**Excerpt:**

# How many fish in 45G and 75G



## avalanche333 (Sep 22, 2009)

I have 2 tanks.
45 Gallon and a 75 Gallon.

How many African's can I put into each tanks without having to worry about overcrowding?
I've heard a general rule of thumb - 1 inch of fish per gallon of water?


----------



## Trisomy21 (Sep 21, 2009)

Ugh, not the 1-inch "rule". So a full-grown Oscar should be happy in a 15 gallon tank? 
Ugh no, 90 gallon would be the minimum for me, personally. Read up on the Cichlids you'd like, whether or not they make good tank mates and the minimum tank size needed when they're adults.

They come in all different shapes, sizes, colors and temperaments so read up!


----------



## steelers fan (Jun 26, 2009)

**Directions:**
a - In the thread about stocking a 45-gallon and a 75-gallon tank, what does Trisomy21 give as their personal minimum tank size for a full-grown Oscar?
b - From the records, reproduce word for word the stretch from the line containing "Task: Click the X icon in Cancel button" through the line containing "will (529, 10).", including both of those lines.
The thread and the records are unrelated to each other.

**Recorded data:**

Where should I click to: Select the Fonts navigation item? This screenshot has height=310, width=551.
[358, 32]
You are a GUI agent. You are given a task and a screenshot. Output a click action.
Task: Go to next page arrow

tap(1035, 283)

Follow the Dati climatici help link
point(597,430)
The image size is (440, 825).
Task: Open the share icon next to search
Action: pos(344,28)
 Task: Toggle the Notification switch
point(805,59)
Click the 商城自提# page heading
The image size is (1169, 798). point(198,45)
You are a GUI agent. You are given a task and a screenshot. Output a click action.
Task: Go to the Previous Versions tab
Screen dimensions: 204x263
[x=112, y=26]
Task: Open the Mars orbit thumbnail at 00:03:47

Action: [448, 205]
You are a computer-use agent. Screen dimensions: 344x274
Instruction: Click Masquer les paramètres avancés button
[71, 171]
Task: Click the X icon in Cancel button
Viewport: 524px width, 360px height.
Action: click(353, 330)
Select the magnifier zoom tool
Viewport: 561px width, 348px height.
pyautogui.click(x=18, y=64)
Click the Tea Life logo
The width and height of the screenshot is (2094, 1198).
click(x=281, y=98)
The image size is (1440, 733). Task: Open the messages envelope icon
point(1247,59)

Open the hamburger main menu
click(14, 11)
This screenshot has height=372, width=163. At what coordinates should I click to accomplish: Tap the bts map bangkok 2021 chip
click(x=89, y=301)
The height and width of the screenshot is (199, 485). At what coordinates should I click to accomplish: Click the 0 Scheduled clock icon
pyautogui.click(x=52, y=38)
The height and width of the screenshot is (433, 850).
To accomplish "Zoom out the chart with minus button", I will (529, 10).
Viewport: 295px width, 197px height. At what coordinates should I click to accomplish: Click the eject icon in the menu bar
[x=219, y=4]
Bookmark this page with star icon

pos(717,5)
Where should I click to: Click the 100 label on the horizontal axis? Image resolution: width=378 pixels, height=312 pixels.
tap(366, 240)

**Per-task answers:**
a - 90 gallons.

b -
Task: Click the X icon in Cancel button
Viewport: 524px width, 360px height.
Action: click(353, 330)
Select the magnifier zoom tool
Viewport: 561px width, 348px height.
pyautogui.click(x=18, y=64)
Click the Tea Life logo
The width and height of the screenshot is (2094, 1198).
click(x=281, y=98)
The image size is (1440, 733). Task: Open the messages envelope icon
point(1247,59)

Open the hamburger main menu
click(14, 11)
This screenshot has height=372, width=163. At what coordinates should I click to accomplish: Tap the bts map bangkok 2021 chip
click(x=89, y=301)
The height and width of the screenshot is (199, 485). At what coordinates should I click to accomplish: Click the 0 Scheduled clock icon
pyautogui.click(x=52, y=38)
The height and width of the screenshot is (433, 850).
To accomplish "Zoom out the chart with minus button", I will (529, 10).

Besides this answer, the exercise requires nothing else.